Dedim ya çetrefil bir durum. Asıl tehlike, bir Başbakanın demokratik bir ülkede halka-kamuoyuna açıklama yapması gerektiği halde, mutlakıyet -istibdat- idarelerinde olduğu gibi “devlet benim, kanun benim” anlayışıyla devlet içinde kendi gladyo çetesini oluşturması. Bu gladyo daha neler yapar... Daha da vahimi, bu yöntemle, “Milli” kalması gereken MİT bu sıfatını kaybediyor.
Başbakan elinde bir çok iple içeride ve dışarıda oynuyor. Ama sonunda bu iplerin kördüğüm olması, ayaklara dolanması ihtimali büyük... Hele iplerin ucunda ülkenin kaderi varsa. Bu çağda, Demokratik bir ülkede bir Başbakan,  Sezar veya 14. Louis gibi; “Devlet de benim kanun da benim” zihniyetiyle uzun süre dayanamaz. Kısacası Erdoğan kayan bir zeminde!

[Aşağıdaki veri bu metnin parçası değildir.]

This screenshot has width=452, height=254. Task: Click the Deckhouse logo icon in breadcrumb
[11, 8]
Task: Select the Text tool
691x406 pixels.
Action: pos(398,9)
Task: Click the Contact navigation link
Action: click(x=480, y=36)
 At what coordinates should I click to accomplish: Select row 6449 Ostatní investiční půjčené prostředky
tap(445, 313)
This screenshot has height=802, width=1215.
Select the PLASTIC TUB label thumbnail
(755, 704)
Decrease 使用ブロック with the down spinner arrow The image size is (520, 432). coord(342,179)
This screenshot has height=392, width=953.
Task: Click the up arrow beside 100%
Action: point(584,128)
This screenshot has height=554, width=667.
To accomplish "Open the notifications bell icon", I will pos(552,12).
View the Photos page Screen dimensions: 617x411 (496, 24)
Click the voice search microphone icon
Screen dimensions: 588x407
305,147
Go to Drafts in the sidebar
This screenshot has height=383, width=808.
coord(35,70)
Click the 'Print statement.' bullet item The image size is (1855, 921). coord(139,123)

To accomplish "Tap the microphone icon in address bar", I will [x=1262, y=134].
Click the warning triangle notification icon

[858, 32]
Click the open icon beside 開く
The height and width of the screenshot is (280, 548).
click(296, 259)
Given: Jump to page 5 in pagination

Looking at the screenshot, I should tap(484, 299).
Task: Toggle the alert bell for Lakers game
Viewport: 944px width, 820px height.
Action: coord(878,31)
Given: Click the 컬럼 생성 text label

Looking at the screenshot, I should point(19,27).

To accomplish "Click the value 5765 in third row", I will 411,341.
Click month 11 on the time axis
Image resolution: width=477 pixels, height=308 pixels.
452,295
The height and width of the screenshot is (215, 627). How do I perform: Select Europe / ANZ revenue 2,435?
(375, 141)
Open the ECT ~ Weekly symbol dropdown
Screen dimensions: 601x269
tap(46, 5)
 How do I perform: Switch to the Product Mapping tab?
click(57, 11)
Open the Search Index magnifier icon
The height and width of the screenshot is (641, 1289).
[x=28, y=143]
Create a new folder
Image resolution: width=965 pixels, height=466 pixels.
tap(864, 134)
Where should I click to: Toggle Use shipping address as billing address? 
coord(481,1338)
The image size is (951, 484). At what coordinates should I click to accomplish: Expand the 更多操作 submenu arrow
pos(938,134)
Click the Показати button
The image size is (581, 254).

Bu olay bir tarafa; hangi taraflarda olduğu malum TARAF gazetesinde dedikodu sitelerine atfen Başbakanın sağlık durumu konusunda  spekülasyolar yapılası kendisine üç ay ömür biçilmesi, haklı olarak Başbakanı üzmüş.
“Bize ömür biçenler küstahlık içindedirler” diyor. Haklı. Bu küstalık değil bir insanlık ayıbıdır. Siyaset alanında hiç de etik değildir ve sorumlu medyaya yakışmaz.

***


İnsanların hayatına ömür biçmek Yüce Allah’ın takdiridir. Biz Erdoğan’a ve iktidarına ne kadar karşı olursak olalım, ona içtenlikle Allah’tan uzun ömürler dileriz.. İnsanlık budur.
Ne var ki Taraf’ın iddialarında galiba doğru bir taraf var: Başbakan’ın sağlığı ve ömrü konusunda spekülasyonlar yapanların bazıları galiba AKP içinde. Her zaman her yerde Brutuslar vardır!